Every fourth departure from Bulgaria’s three busiest airports is delayed. This is evidenced by the results of the inspection by the Directorate General for Civil Aviation Administration (DGSA), which was assigned to it by Transport Minister Rosen Zhelyazkov late last month. It was reached after many flights were delayed since the beginning of the year. The audit aimed to find out whether European legislation on compensation and assistance to passengers for delayed and canceled flights is complied with.

The Transport Ministry said that extraordinary checks were made at the airports in Sofia, Varna, Burgas, and Plovdiv. Data were collected from all flights in July and two teams, including inspectors and passenger rights experts, participated in the audit.

Sofia is a leader in delayed flights

The inspection shows that there are no delays of departure planes exceeding 30 minutes for Plovdiv Airport. No irregularities were found there in respect of the rights of passengers. However, this was mainly due to the small number of flights – three times a week.

Sofia Airport is the leader in delays in July. Of the 4797 completed passenger flights, which include scheduled and charter flights, 28.8% did not depart on time. 23.8% of the delays are within 1 hour, 3.2% – within 1 to 2 hours, and 1.8% – over 2 hours. For more than two hours, European legislation provides for compensation for each passenger, depending on the distance to the endpoint of the flight.
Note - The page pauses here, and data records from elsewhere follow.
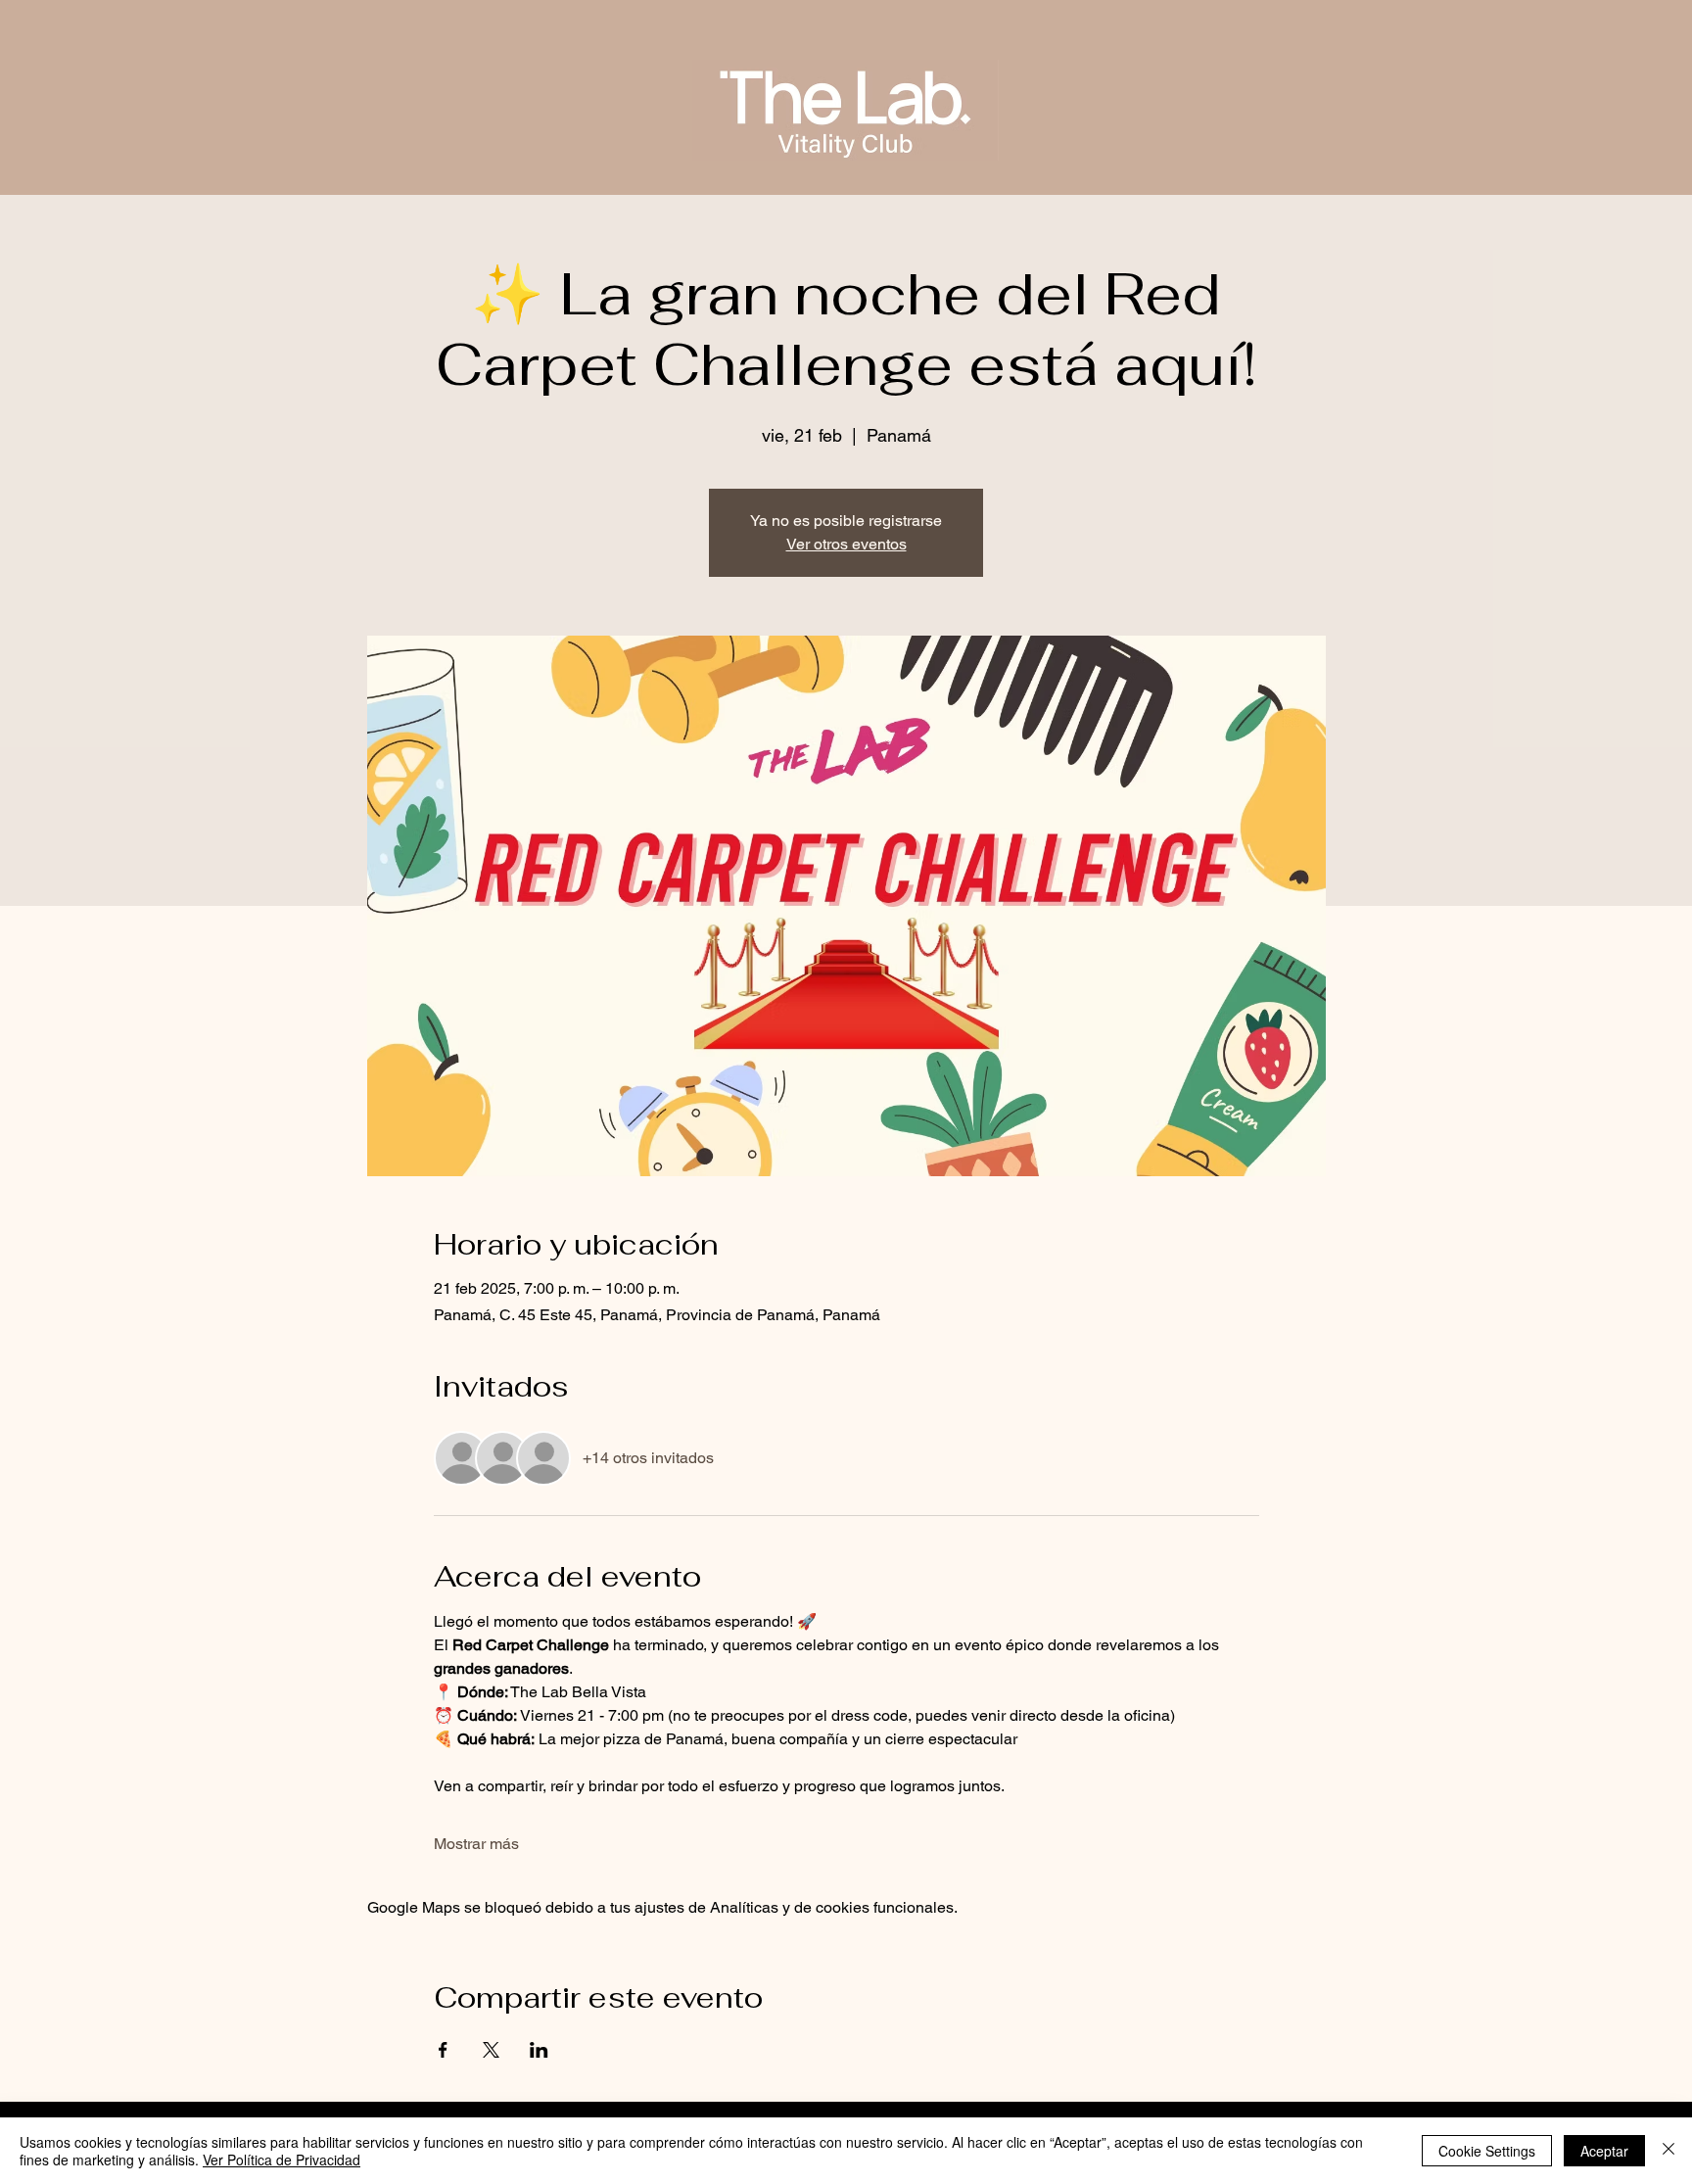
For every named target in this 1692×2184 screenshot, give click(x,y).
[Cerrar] (1668, 2150)
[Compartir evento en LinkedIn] (539, 2050)
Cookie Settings (1486, 2150)
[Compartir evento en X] (491, 2050)
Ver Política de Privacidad (281, 2159)
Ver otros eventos (846, 544)
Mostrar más (476, 1843)
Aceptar (1604, 2150)
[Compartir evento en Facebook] (443, 2050)
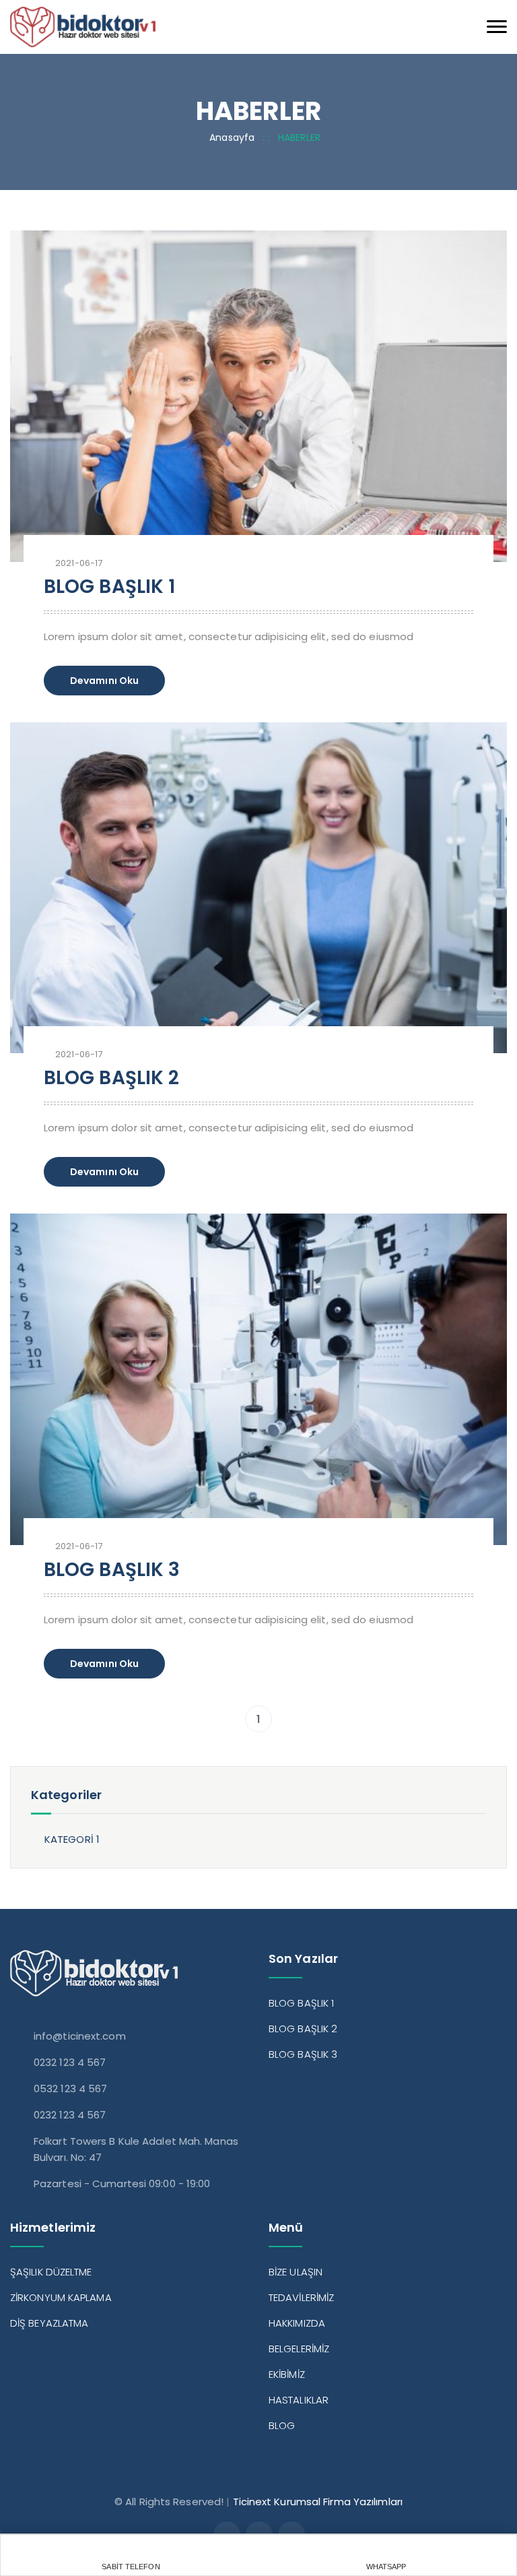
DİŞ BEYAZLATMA (49, 2323)
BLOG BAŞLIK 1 (109, 586)
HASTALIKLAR (299, 2400)
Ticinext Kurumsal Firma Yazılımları (318, 2501)
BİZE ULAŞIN (295, 2272)
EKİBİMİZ (287, 2374)
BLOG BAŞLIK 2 (111, 1078)
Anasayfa (231, 137)
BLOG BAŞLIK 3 (112, 1570)
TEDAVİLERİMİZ (301, 2297)
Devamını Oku (104, 680)
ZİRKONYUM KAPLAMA (61, 2297)
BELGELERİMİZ (299, 2349)
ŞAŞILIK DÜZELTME (51, 2272)
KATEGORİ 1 (72, 1839)
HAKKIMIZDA (297, 2323)
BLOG (282, 2425)
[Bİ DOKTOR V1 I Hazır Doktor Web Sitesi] (83, 26)
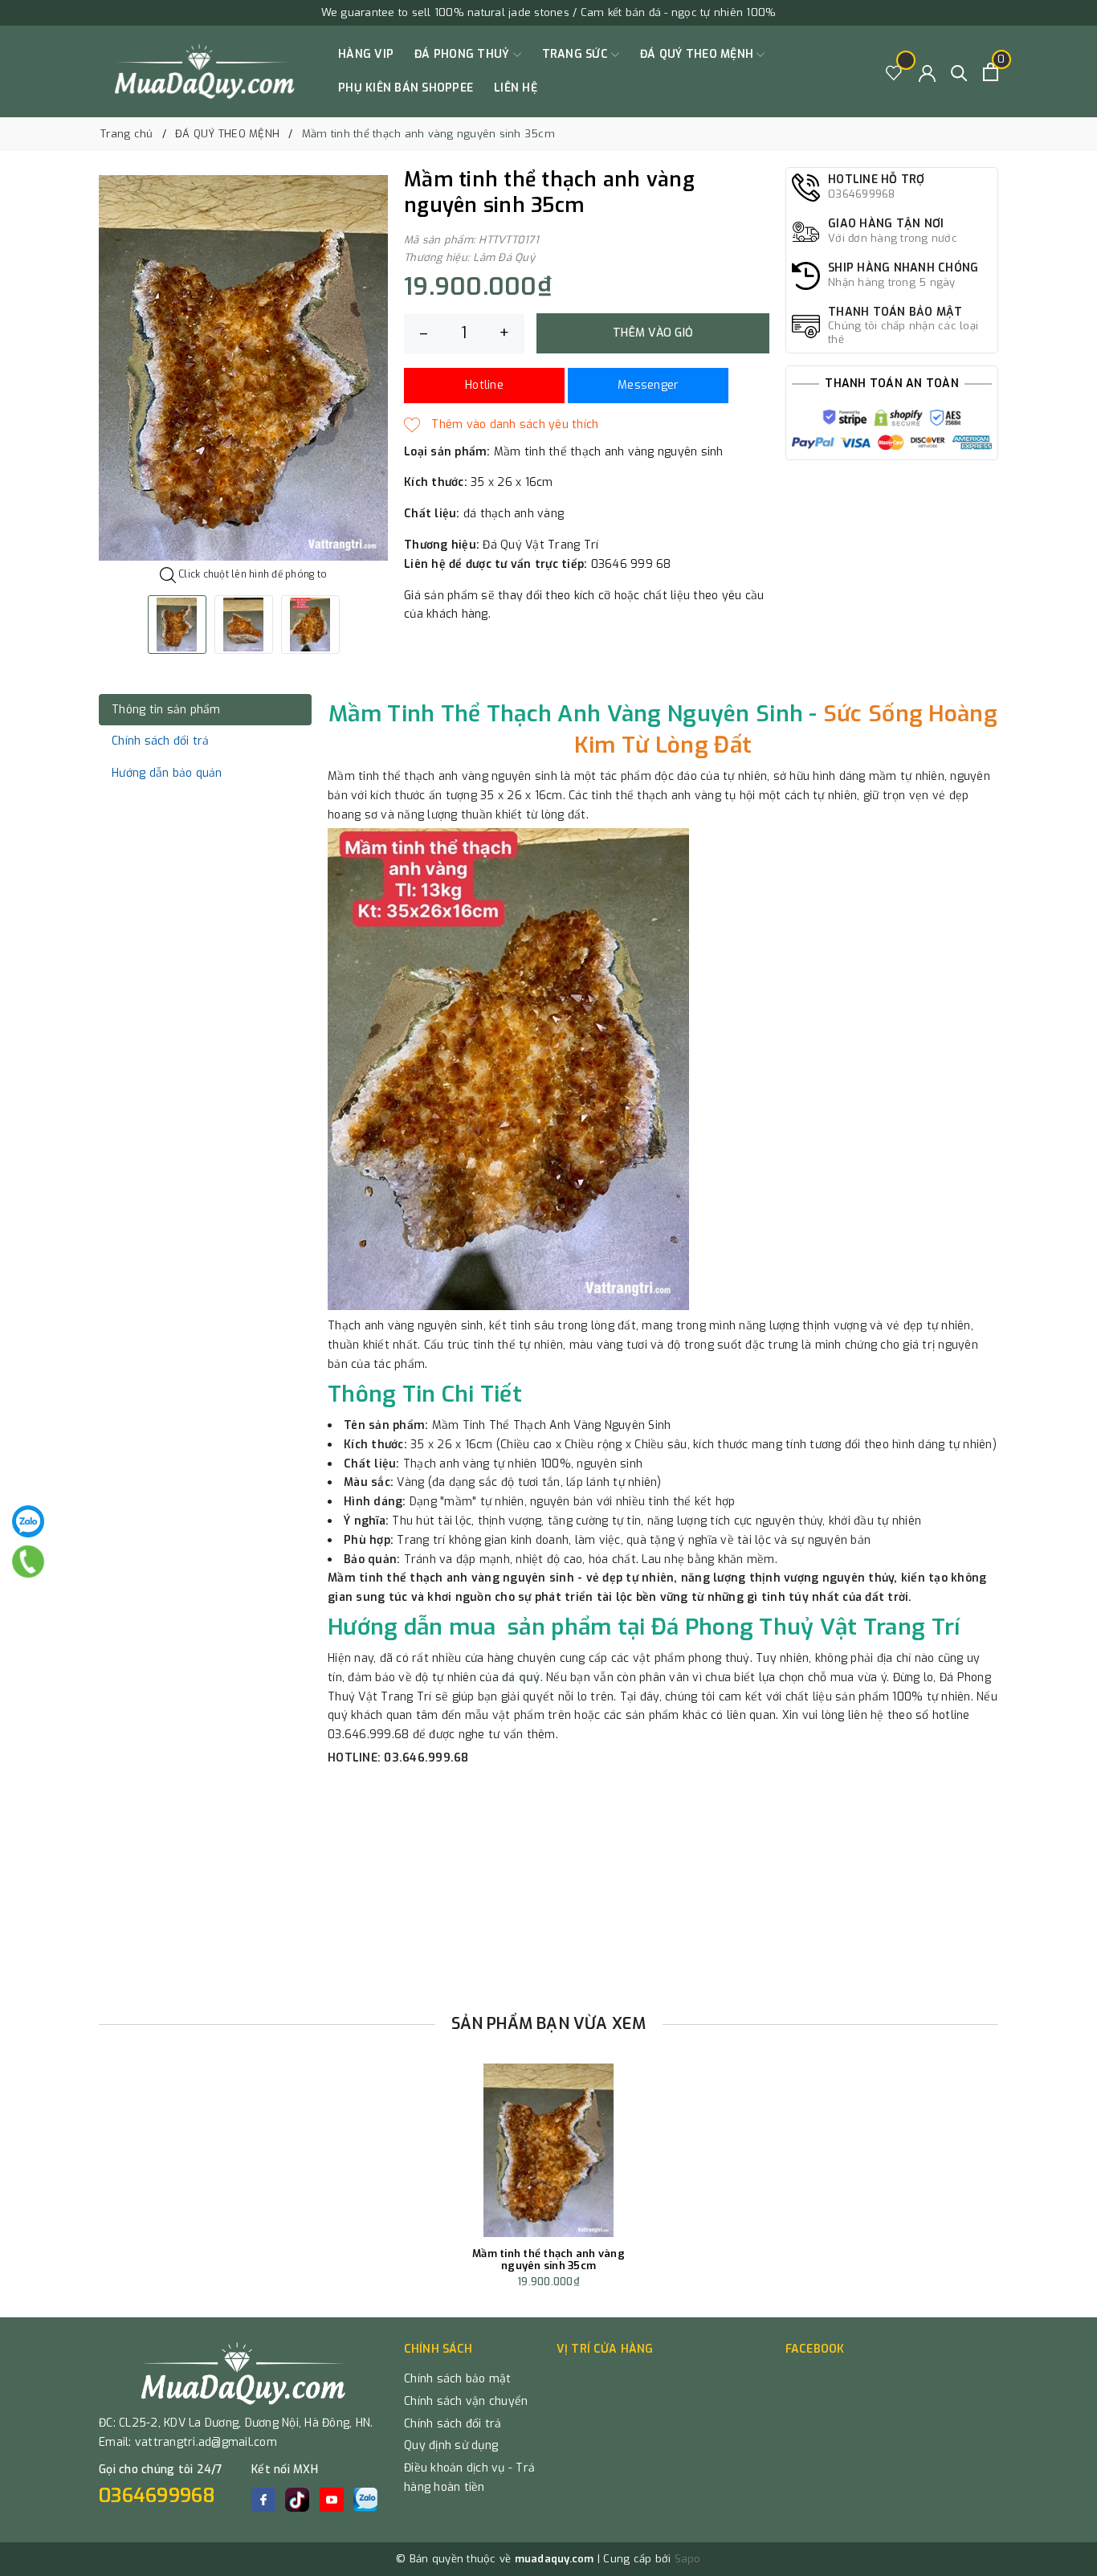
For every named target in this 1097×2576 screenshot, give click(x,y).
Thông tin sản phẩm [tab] (166, 709)
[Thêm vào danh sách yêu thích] (501, 425)
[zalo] (365, 2500)
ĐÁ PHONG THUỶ (463, 54)
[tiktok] (297, 2500)
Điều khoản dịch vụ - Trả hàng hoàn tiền (469, 2477)
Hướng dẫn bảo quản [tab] (167, 773)
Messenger (648, 385)
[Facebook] (263, 2500)
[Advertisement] (548, 1884)
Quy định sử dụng (451, 2445)
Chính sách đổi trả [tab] (161, 741)
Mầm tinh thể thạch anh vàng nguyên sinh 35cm (548, 2259)
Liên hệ (515, 88)
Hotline (484, 385)
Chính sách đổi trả (453, 2423)
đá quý (521, 1677)
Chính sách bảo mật (458, 2378)
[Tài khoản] (927, 71)
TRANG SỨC (577, 54)
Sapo (688, 2559)
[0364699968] (28, 1562)
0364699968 (157, 2496)
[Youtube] (332, 2500)
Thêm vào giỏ (653, 333)
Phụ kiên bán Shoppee (405, 88)
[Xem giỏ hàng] (990, 72)
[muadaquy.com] (205, 71)
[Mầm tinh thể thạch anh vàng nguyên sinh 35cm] (548, 2150)
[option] (243, 368)
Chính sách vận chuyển (466, 2401)
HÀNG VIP (366, 54)
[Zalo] (28, 1521)
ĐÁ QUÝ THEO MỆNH (698, 54)
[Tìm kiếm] (959, 71)
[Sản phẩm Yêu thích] (894, 71)
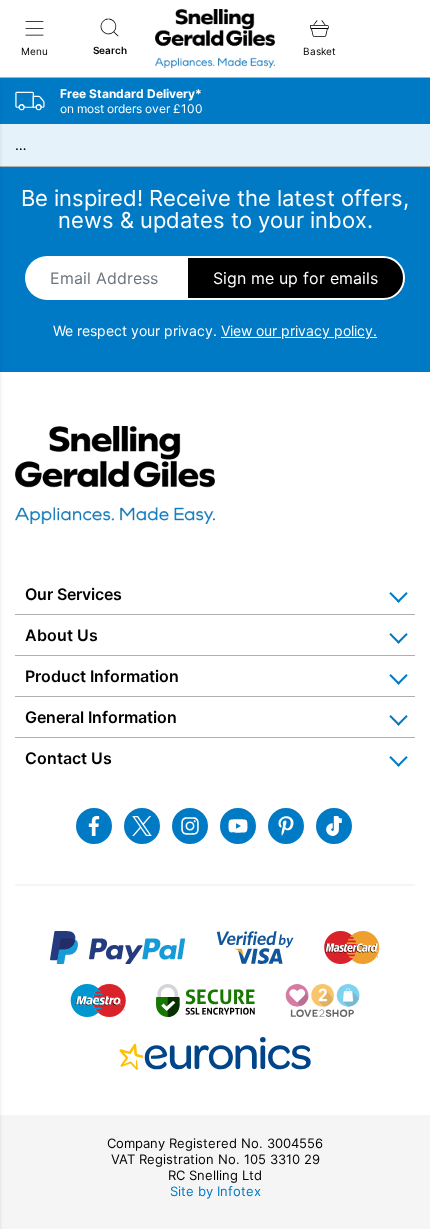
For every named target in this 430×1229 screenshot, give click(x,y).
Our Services (73, 594)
In July 1276 flights were completed from Varna Airport, with registered delays over 2 hours leaving 3.6% of all flights. One to two-hour delays were reported for 7.13% of flights and between half and one hour for 8.3%.

During the same period, a total of 2484 flights were performed from the Bourgas airport, with registered delays over 2 hours leaving 4.38% of all flights. 6.72% of all departures were delayed between one and two hours, and 9.94% of all departures between half and one hour.

Thus, out of a total of 8557 flights from Sofia, Varna and Burgas 2154 are delayed, which makes 25% of all flights.

The reasons for the delays

“The main reasons for delays to and from airports to be inspected, including long delays, are route restrictions related to air traffic management capacity and adverse weather conditions,” the inspection report said.

Other causes of delays include delays in previous flights, technical problems (defect found, sudden damage to aircraft, delayed refueling, etc.), waiting for transfer passengers, bird strikes, delayed baggage loading, delays due to security checks, late submission of flight documentation, etc.

It is underlined that record levels of traffic and record delays of over 18 million minutes were registered in Europe last summer, which was the “major problem in some parts of the European airspace”. The biggest delays in Europe are reported at the control centers in Karlsruhe, Marseille, Reims, and Maastricht, all of which have an effect across the European air network.

Air traffic is expected to increase by about 3.5% in the coming years, which is why the Governing Body of the European Air Network has already taken steps to reduce delays, the transport ministry said. Air traffic flows from the airspace of the busiest control centers have been shifted since late April to reduce delays at the European level.

Is the airport staff doing well

The audit found that employees of all ground-based operators at Bulgarian airports servicing airlines under contracts they have concluded: “have shown a high level of knowledge of the procedures and actions to be taken by them in the event of a major flight delay”.

Problems with airlines and airports

The transport ministry stressed that at the time of preparation of the report no flight information had been received from 10 Bulgarian and 19 foreign airlines, therefore the data collection and processing will continue. The data collected from Bulgarian airlines shows that not all have published information on passenger rights on their websites. None of them applied their internal rules for passenger irregularities to their response to the airline.

The checks found that, as a whole, check-ins and airport lounges had information available to guide passengers on how to get to know their rights. However, with the exception of Plovdiv Airport, visualization is not sufficient and brochures are not freely available in more public areas of the airports.

Not all check-ins have a clear and legible message in the visible and accessible passenger area containing the rights of passengers in the event of a canceled or delayed flight.

“This is a recurrent violation, to which remedial measures will be prescribed to eliminate it,” the ministry said.

The Directorate-General for Civil Aviation Administration will continue to exert ex-post controls on air and ground operators to enforce European legislation and respect for passenger rights, the Transport Ministry said in a statement.